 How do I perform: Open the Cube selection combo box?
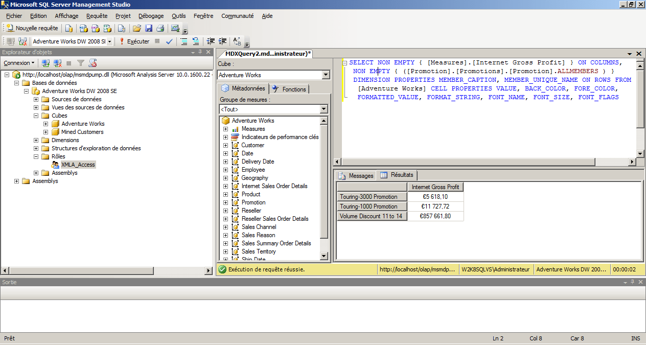[x=326, y=75]
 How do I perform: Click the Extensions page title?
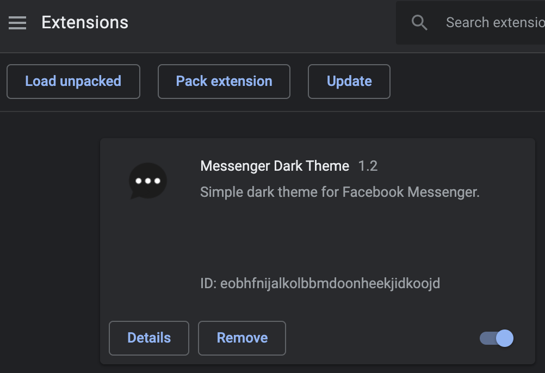click(x=84, y=22)
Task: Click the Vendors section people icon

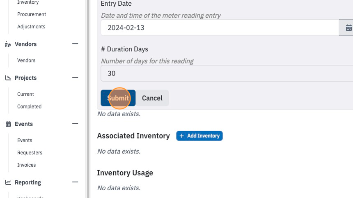Action: (8, 44)
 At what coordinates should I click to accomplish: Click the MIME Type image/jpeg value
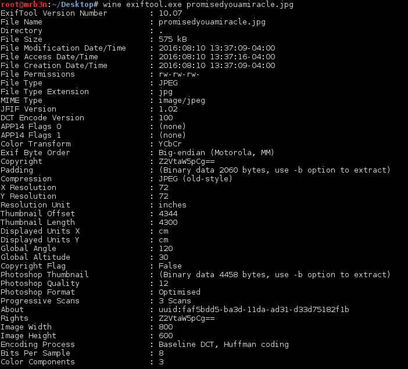point(181,101)
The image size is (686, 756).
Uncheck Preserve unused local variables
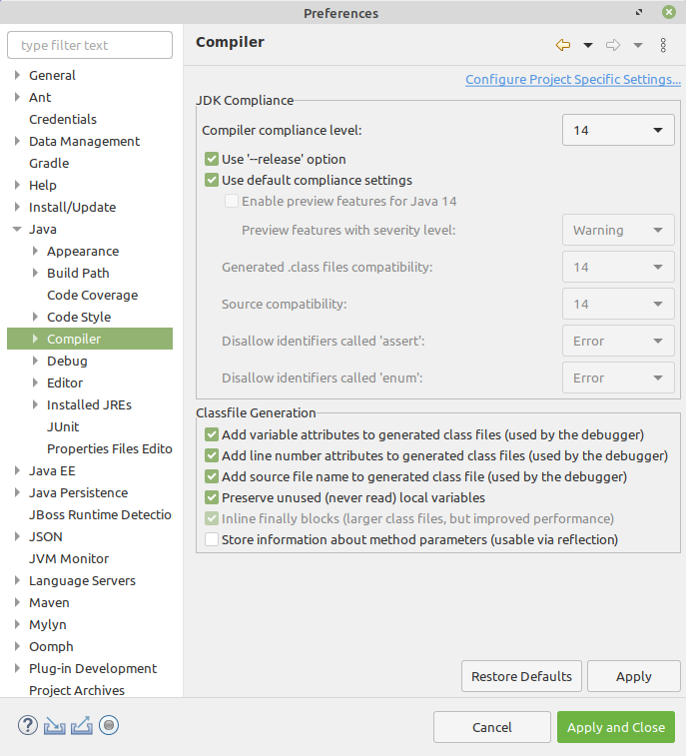[212, 497]
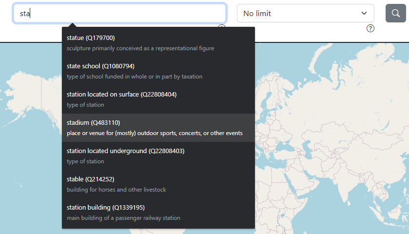Open the No limit dropdown

point(305,13)
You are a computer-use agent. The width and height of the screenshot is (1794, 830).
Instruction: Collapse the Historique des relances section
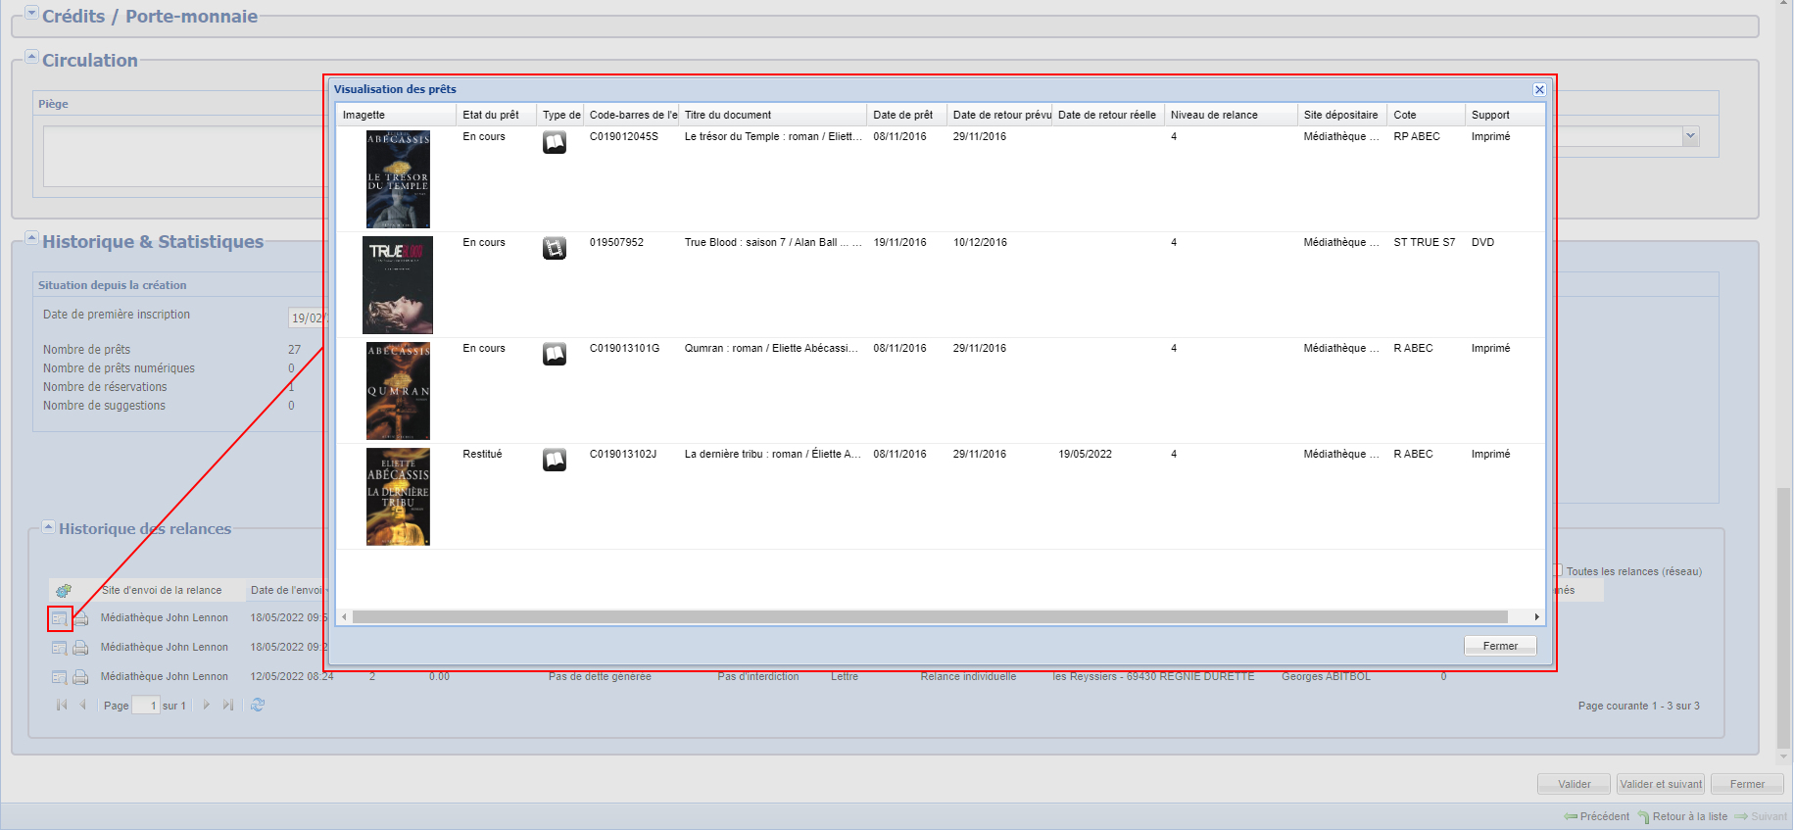coord(48,527)
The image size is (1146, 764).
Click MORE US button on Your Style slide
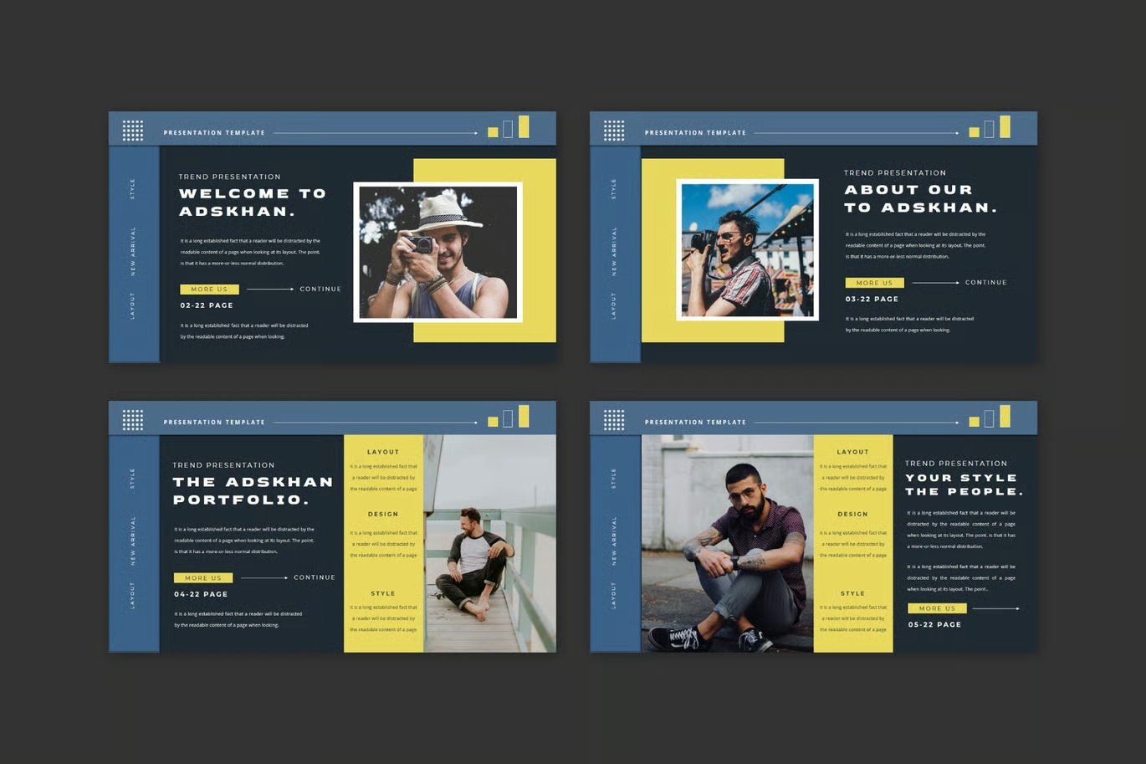[937, 608]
--------------------------------------------------
**THE TASK**
Retyping is limited to the line with "You are a computer-use" and the lines after it in the material above; give them exactly and leave out the pictures.

**EXERCISE OUTPUT**
You are a computer-use agent. The width and height of the screenshot is (1794, 830).
Instruction: Collapse the Historique des relances section
coord(48,527)
The image size is (1146, 764).
Click MORE US button on Your Style slide
[937, 608]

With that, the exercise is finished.